中1中2:歴史がつむぐ英単語の世界

単語の裏に隠された英語の歴史(塾だより11-12月号)

 

英検の勉強をするときに皆さんはまず何から始めるでしょうか。単語から始めるという人がほとんどでしょう。単語を勉強する時、ただアルファベットが並べられているのをながめているだけでは決して面白くありません。

 

たとえば、apronと言う単語を知っていますか。日本語でも「エプロン」というそのままの名前で使われていますね。この単語は、もともとnapronと先頭にnがついていました。

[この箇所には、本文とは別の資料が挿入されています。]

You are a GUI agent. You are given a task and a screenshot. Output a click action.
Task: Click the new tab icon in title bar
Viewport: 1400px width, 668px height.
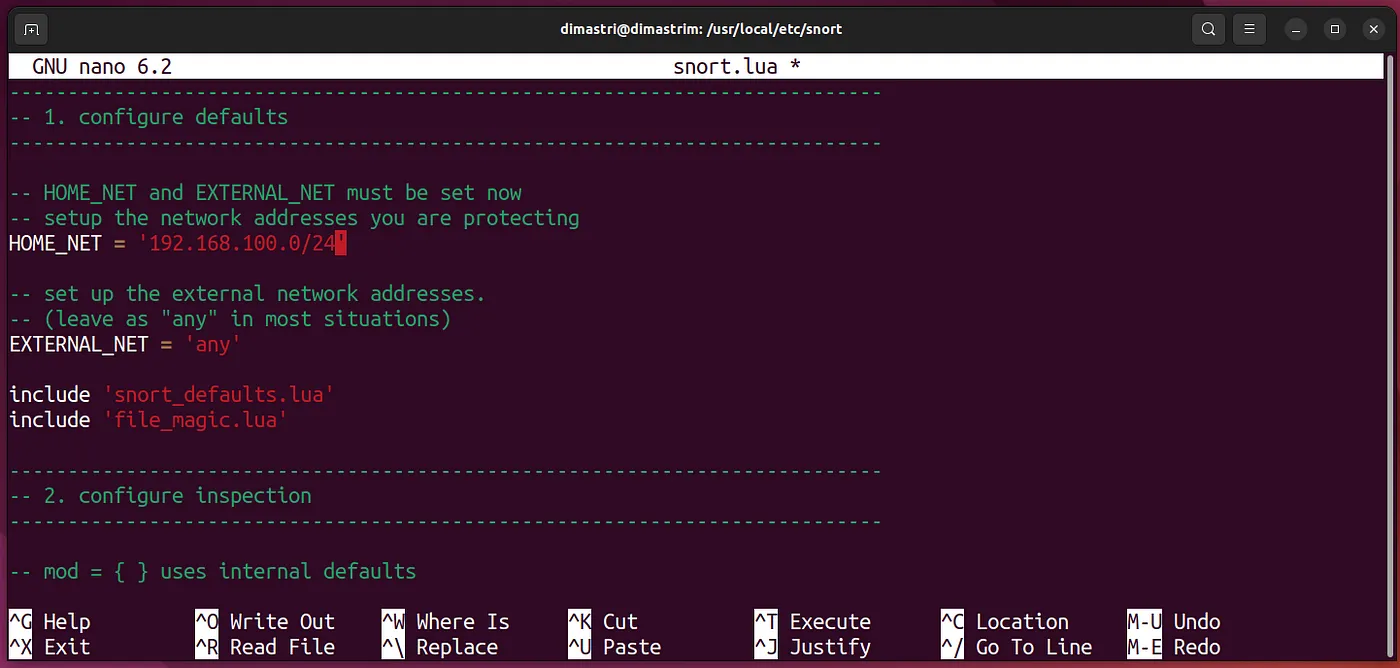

napronの前に「a」をつけて、「a napron」としたときに、単語の境目が間違えて認識されて、「an apron」となり、apronという単語が生まれたと言われています。もし間違えが起こっていなければ、今頃は、お母さんが料理をするときにつけているものは「ネプロン」だったかもしれませんね。また、日常の単語では、shirt(シャツ)と、skirt(スカート)はもともと同じ単語だったと言われています。

 

それから、中1からなじみのあるbrotherやfatherという単語のルーツを探ってみると、インドで昔話されていたサンスクリット語の中に、これらに似た単語があり、大昔、ヨーロッパからインドにかけて同じ言葉が話されていたのではないかと言われています。「電話」をあらわす「telephone」(テレフォン)という単語をしっている人も多いでしょう。これは実はteleとphoneにわけることができます。teleは「遠くに」という意味で、phoneは「音」の意味なので、「遠くに音を届ける」でtelephoneです。他にteleがつく単語を知っているでしょうか。television(テレビ)はtele+vision(見ること)、telepathy(テレパシー)はtele+pathy(気持ち)です。

 

「英語」とひとことで言っても、もともとブリテン島(現在のイギリス)で話されていた言葉、バイキングが攻めてきたときに入ってきた北ヨーロッパ系の言葉、そしてフランスのノルマンディー公ウィリアムが攻めてきた時に入ってきたフランス語系の言葉、その他、様々なことばが入り混じって、現在の英語はできています。

 

英語の単語を覚えるとき、ときどきで良いので、辞書をひいてみることをお勧めします。たとえば、catでも良いです。今、私の手元にある辞書をひいてみると、「12世紀以前 後期ラテン語」と書いてあり、とても昔からcatの元となる単語があったと想像できます。他にも、アラビア語、ギリシャ語、数はすくないですが日本語から入ってきた単語もあります。英単語は、何千年も前からの壮大な歴史の中で、生まれ、時には消滅し、あるいは他の言葉を借りたり、1度出ていったものが、他のことばを経由して戻ってきたりなど、ひとつひとつの単語が様々な歴史を持っています。

 

10月の英検が終わり、次の1月の英検に向けて単語を覚え始めているという人も多いでしょう。単語を覚えるがつらくなったら、こういった歴史のロマンを感じながら、英単語と向き合ってみるのも、たまには良いのではないでしょうか。